Кресло с высокой прямой спинкой, в котором сидела Таисия (черная блуза с глухим воротом, жестко зачесанные назад волосы), куда уместнее выглядело бы в кабинете какого-нибудь статского или даже тайного советника, чем в этой уютной полутемной гостиной, наполненной сонным тиканьем стенных часов, у стола, застеленного вязаной скатертью. Зато оно очень подходило самой Таисии – ее худой застывшей фигуре, узкому лицу, глубоким теням под полуприкрытыми глазами. Екатерина, едва войдя в комнату, сжала губы и несколько раз кивнула с явным одобрением – еще бы, сразу поняла, что перед ней самая настоящая революционерка, и теперь-то наконец все и начнется. И, сунув красные от холода лапки в карманы (интересно, куда у этих девиц исчезают перчатки, вроде бы положенные им по уровню благосостояния?..), тотчас подобралась, повзрослела, сделавшись до изумления похожей на свою визави.
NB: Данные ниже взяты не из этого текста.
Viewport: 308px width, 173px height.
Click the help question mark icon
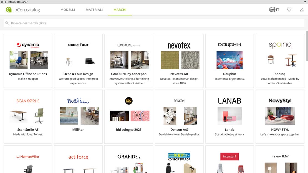305,2
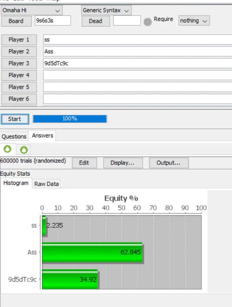Select the second green droplet answer tab

tap(24, 149)
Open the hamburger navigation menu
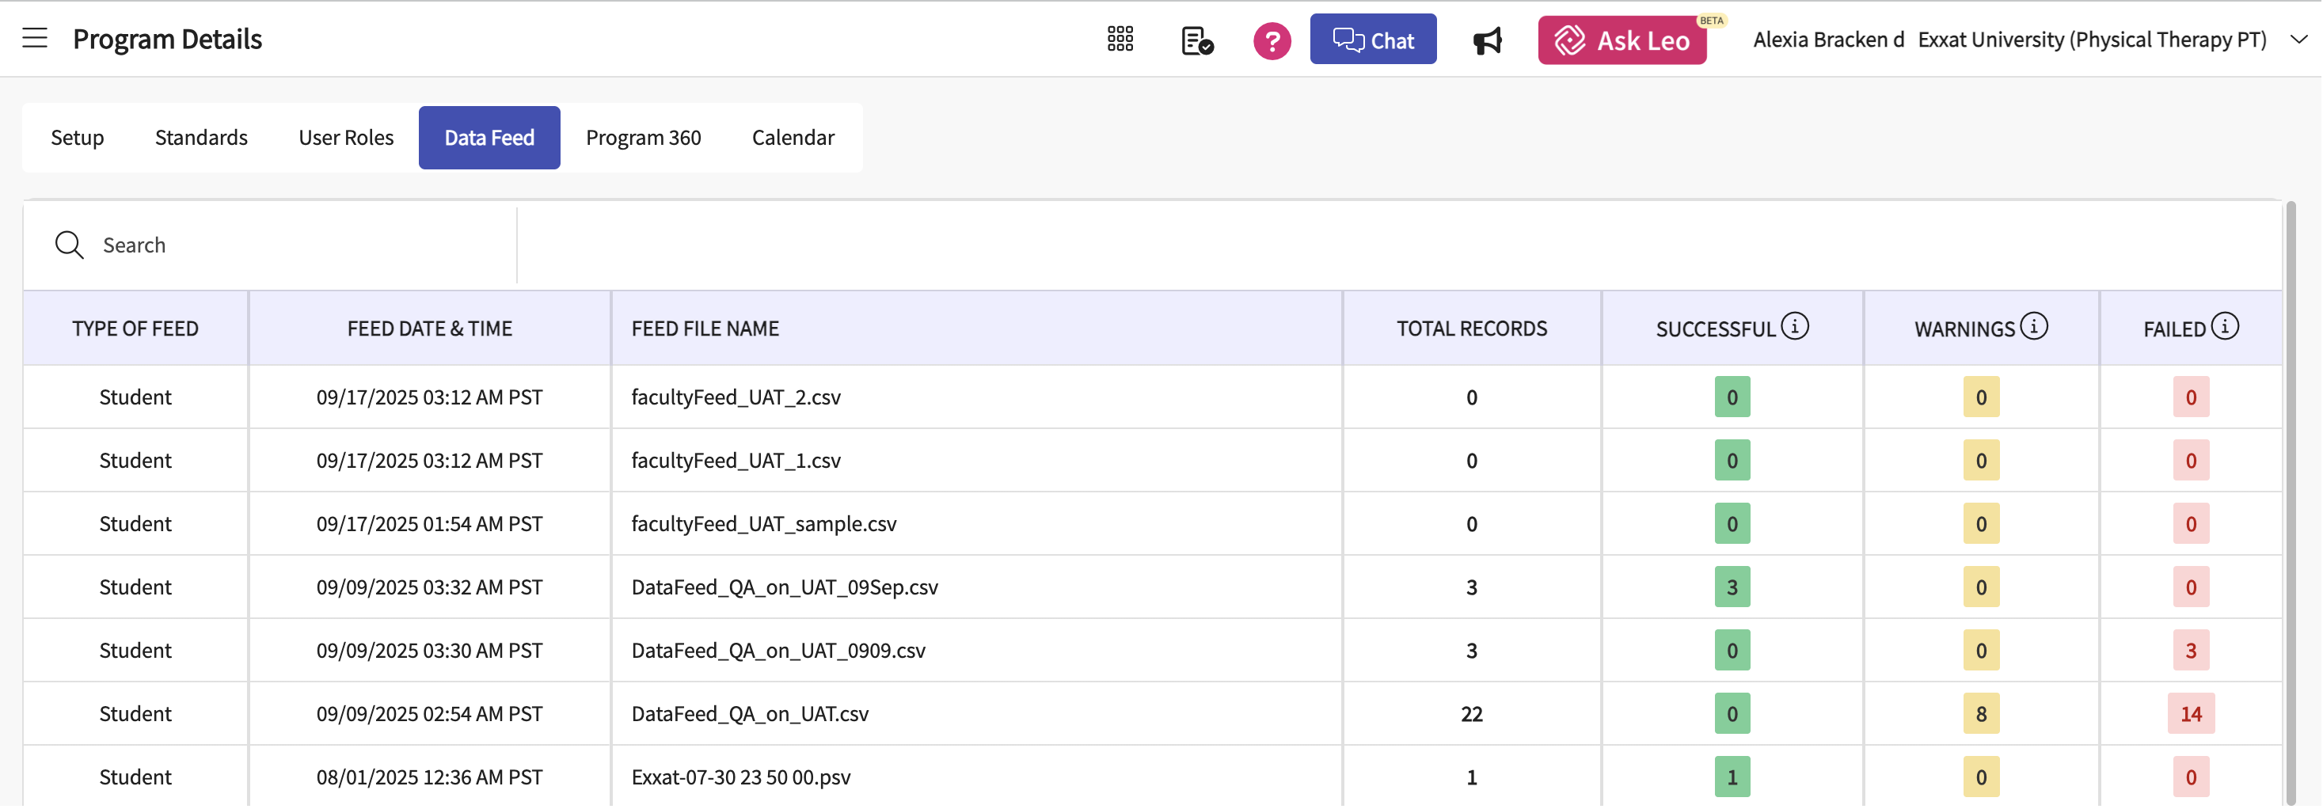2323x809 pixels. (35, 38)
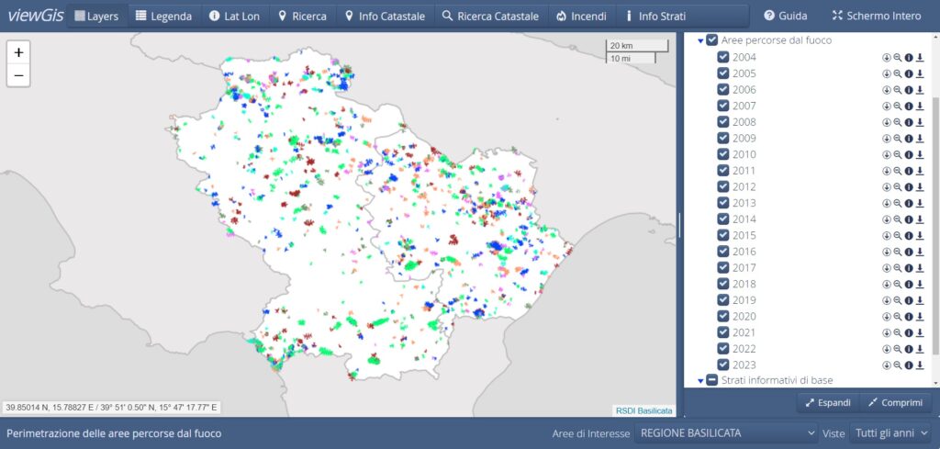Show info for the 2020 layer
The height and width of the screenshot is (449, 940).
908,316
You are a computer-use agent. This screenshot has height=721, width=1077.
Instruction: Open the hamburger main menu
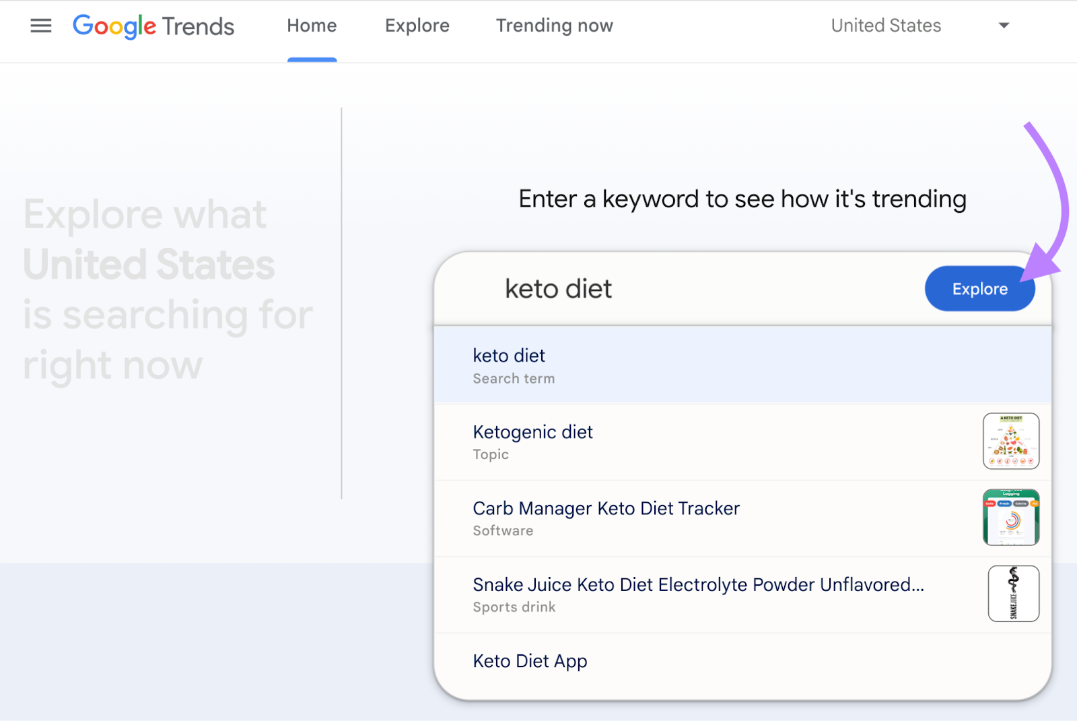[x=41, y=26]
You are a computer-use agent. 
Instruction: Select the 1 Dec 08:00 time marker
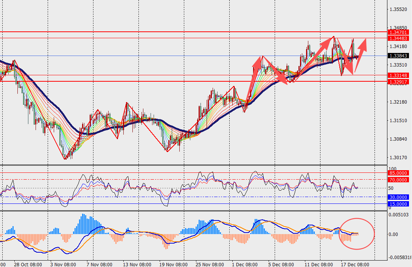point(245,264)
Сидевший в темном углу беглый каторжник Иллеш тоже это заметил и сказал, хмыкнув:
– Змейка-медянка. Rezes fejű kígyó, – повторил по-венгерски.
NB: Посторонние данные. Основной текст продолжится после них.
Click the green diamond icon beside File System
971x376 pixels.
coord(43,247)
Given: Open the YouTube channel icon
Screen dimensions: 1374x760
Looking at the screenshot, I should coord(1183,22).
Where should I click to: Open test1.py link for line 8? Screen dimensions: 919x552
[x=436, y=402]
– Ре́зеш, – с удовольствием произнесла Таисия. – Вот вам и новое имя. Екатерина… Екатерина Резеш. Согласны? – и, не дожидаясь ответа: – Садитесь.
Новоокрещенная террористка отодвинула стул и тут же вновь спрятала руки в карманы – чтобы ничего не теребить и не жестикулировать… точно так же и Таисия – Камарич был уверен, хоть и не видел с кушетки, – старательно цеплялась пальцами за пояс. Обеим было трудно и оттого радостно, но вот сближало их это сходство или наоборот, отталкивало – сразу не определишь. Так или иначе, зрелище выходило презабавное.
Выходило бы… Да.
– Мы вас проверили, – сказала Таисия. – И, конечно, будем проверять еще.
– Я к этому готова, – голос девочки, хоть и хриплый от волнения, звучал спокойно, вернее, она изо всех сил старалась быть спокойной и немногословной. – Я все про себя сказала гос… вот ему, – короткий взгляд на Камарича.
Мария тоже на него посмотрела.
– Это Лука. Ваш куратор.
Что?! Камарич едва не подпрыгнул. Иллеш в углу хмыкнул и зашуршал пледом, устраиваясь удобнее. Вот кому было весело без всяких оговорок.
…Таисия Артемовна снова летала по комнате как ночная мохнатая бабочка.
– Екатерина не промахнется, – в третий уже, наверно, раз объявила она, глядя на Камарича с веселым удивлением. – Точно не промахнется. Такое мелкое существо и такая верная рука. Что это, как не знак? Чудо! … И до чего же я благодарна тебе за эту девочку! Она некрасива слишком… вот это плохо… И, конечно, мала. Будут говорить, что мы используем детей. Нет, ей точно шестнадцать?
– А если меньше, что, откажешься? – Камарич зашарил по карманам в поисках папирос. Курил он редко, но сейчас решительно нуждался в табаке. На Таисию не смотрел – не мог почему-то физически. При воспоминании о том, что еще совсем недавно держал в объятиях это тощенькое тельце, покрытое будто бабочкиной пыльцой, и прикасался к нему губами, Луку ощутимо передернуло.
С чего он взял, что Таисия с девочкой похожи? Ни грамма.
– Ты даже не спросила, зачем ей все это.
– А надо было? Полно, Лука, ты ведь знаешь людей, а тут и слепой догадается. Ребенок-урод… да! Такие рождаются с ядом в крови. Сострадание, справедливость, всеобщее счастье? О, нет. Они просто хотят убивать.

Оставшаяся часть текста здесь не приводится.